Wikipedia defines Seppuku as the following:
Seppuku (切腹?, “stomach-cutting”) is a form of Japanese ritual suicide by disembowelment. Seppuku was originally reserved only for samurai. Part of the samurai bushido honour code, seppuku was either used voluntarily by….
You get the picture..pretty gruesome stuff…
What does this have to with Microsoft, Windows 8.1? Oh and yes, you are on the right blog, you didn’t stumble onto something else on the web.
Seppuku seemed like the most appropriate analogy for what Microsoft would be doing if they allowed Intel to…
OK, I’ll start from the beginning.
So at CES 2014, Intel decided to announce an old-new idea. They are working on creating processors that can be used in PC’s to power up Windows and Linux in a “Dual OS” type situation.
I thought that would mean a dual boot situation but it’s even better – it would be at the press of a button. You could simply switch between Windows and Linux at will on the same PC.
Some of you reading this might say “hey that sounds great!, more choice is a good thing” and I usually agree with that sentiment except in this case.
Microsoft would be absolutely CRAZY to allow this to happen and I’ll tell you why.
Yeah apparently Samsung did this in June of 2013 with their Ativ Q. That device dual booted Android 4.22 and Windows 8 in a 13.3 inch tablet running a display at 3200×1800. It offered a virtualized Androind experience that seemed to live within Windows.
You can see the video the Verge did here…
It seems to me that Windows is more vulnerable now than ever before.
More and more people are starting to question the wisdom of paying $119 for a piece of software that allows you to basically do several simple functions.

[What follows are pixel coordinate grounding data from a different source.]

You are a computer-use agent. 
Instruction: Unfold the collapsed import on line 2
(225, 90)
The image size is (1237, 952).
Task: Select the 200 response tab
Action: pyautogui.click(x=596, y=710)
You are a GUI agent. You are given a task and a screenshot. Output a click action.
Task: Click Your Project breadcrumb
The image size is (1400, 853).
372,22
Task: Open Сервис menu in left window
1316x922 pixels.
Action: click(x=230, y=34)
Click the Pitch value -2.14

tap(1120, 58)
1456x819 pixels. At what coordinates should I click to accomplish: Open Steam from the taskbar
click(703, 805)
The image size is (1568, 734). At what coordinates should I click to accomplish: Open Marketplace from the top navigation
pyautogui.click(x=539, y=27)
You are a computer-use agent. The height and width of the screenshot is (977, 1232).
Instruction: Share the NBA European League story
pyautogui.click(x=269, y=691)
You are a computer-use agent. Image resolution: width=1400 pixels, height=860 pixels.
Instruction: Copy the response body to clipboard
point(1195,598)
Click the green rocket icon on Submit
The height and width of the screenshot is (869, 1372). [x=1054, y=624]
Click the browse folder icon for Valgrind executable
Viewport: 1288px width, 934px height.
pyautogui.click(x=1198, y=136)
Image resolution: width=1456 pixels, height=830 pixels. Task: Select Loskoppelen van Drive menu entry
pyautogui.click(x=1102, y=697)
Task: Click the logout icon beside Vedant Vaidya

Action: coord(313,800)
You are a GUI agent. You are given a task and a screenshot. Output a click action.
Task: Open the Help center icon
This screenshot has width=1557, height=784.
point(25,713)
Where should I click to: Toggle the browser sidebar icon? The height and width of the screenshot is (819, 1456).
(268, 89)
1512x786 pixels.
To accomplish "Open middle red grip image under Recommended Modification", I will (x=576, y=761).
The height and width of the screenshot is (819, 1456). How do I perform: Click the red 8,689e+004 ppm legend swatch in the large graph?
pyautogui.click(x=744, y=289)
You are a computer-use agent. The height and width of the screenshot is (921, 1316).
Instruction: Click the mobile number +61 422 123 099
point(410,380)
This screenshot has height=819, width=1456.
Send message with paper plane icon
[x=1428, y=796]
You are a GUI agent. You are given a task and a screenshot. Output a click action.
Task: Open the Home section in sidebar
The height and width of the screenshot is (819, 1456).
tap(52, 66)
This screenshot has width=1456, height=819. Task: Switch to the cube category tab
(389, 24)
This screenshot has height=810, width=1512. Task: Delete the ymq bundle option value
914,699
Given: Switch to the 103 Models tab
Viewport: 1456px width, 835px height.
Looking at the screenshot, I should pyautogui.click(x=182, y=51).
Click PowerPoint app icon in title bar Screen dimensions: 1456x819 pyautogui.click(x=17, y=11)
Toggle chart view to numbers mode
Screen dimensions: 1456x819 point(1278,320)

Most consumers browse the web, check email and maybe run desktop apps and games.
While Windows is absolutely the most sophisticated Operating System on the face of the planet, I have said (often) that for the first time ever, because of the Windows 8.x releases, Windows is looking less and less relevant.
Paul Thurrott seems to agree in his post here (I’m immunizing myself proactively from flamers).
With more and more people using mobile devices running non-Windows software, why would Microsoft want to allow Intel to throw Android in the face of consumers? What could be the possible upside of that move?
Mary Jo Foley’s readers over at ZDNet have some interesting theories regarding why Microsoft would tolerate a dual boot OS.
I don’t know if I agree with those theories but I can tell you this.
If People are able to dual boot Android and Windows on the same device, under the current model, logically at some point it would be time for a PAID Windows upgrade. If Windows needed a paid upgrade and Android never ever did, it’s not hard to see which OS would eventually be ignored on the device.
As long as people could browse, check email and do the basics in Android, the need for a paid Windows upgrade would eventually go to zip, zilch nada.
It would be the slow death of Windows.
That’s my ramble but it’s time for you to tell me what you think. Should Microsoft allow Intel to support a Dual Boot OS?